### WORK ITEM
Only the final stretch of lines is needed: output exactly the line containing "1281x719 pixels." and all lines following it in the listing below.

-- DATA SUPPLIED follows --

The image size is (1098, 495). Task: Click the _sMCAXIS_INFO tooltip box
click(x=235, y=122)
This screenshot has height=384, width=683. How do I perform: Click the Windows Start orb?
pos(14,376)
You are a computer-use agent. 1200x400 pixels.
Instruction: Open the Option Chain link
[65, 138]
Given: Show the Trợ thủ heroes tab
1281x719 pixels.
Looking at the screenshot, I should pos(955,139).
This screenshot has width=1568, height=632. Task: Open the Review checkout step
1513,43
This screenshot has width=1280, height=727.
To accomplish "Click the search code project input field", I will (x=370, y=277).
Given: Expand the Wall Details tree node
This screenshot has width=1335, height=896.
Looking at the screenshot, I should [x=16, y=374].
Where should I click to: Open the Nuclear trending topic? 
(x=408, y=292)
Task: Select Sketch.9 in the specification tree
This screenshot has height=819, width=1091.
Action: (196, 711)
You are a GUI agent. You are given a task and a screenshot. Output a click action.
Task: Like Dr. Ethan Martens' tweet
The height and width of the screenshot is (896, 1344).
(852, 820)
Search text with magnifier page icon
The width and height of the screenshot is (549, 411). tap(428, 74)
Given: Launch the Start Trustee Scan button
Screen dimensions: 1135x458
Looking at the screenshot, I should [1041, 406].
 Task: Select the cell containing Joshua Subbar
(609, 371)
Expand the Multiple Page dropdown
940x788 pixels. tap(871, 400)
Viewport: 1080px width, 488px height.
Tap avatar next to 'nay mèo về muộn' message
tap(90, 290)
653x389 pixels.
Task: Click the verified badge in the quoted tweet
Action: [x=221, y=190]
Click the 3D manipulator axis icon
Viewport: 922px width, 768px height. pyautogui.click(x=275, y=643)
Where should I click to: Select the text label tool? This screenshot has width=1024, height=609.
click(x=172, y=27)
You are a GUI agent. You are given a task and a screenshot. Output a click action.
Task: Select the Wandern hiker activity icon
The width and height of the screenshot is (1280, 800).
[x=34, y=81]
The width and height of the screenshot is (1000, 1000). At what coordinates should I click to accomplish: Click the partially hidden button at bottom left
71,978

-- DATA SUPPLIED concluded --

### EXERCISE ANSWER
1281x719 pixels.
Looking at the screenshot, I should pos(955,139).
This screenshot has width=1568, height=632. Task: Open the Review checkout step
1513,43
This screenshot has width=1280, height=727.
To accomplish "Click the search code project input field", I will (x=370, y=277).
Given: Expand the Wall Details tree node
This screenshot has width=1335, height=896.
Looking at the screenshot, I should [x=16, y=374].
Where should I click to: Open the Nuclear trending topic? 
(x=408, y=292)
Task: Select Sketch.9 in the specification tree
This screenshot has height=819, width=1091.
Action: (196, 711)
You are a GUI agent. You are given a task and a screenshot. Output a click action.
Task: Like Dr. Ethan Martens' tweet
The height and width of the screenshot is (896, 1344).
(852, 820)
Search text with magnifier page icon
The width and height of the screenshot is (549, 411). tap(428, 74)
Given: Launch the Start Trustee Scan button
Screen dimensions: 1135x458
Looking at the screenshot, I should [1041, 406].
 Task: Select the cell containing Joshua Subbar
(609, 371)
Expand the Multiple Page dropdown
940x788 pixels. tap(871, 400)
Viewport: 1080px width, 488px height.
Tap avatar next to 'nay mèo về muộn' message
tap(90, 290)
653x389 pixels.
Task: Click the verified badge in the quoted tweet
Action: [x=221, y=190]
Click the 3D manipulator axis icon
Viewport: 922px width, 768px height. pyautogui.click(x=275, y=643)
Where should I click to: Select the text label tool? This screenshot has width=1024, height=609.
click(x=172, y=27)
You are a GUI agent. You are given a task and a screenshot. Output a click action.
Task: Select the Wandern hiker activity icon
The width and height of the screenshot is (1280, 800).
[x=34, y=81]
The width and height of the screenshot is (1000, 1000). At what coordinates should I click to accomplish: Click the partially hidden button at bottom left
71,978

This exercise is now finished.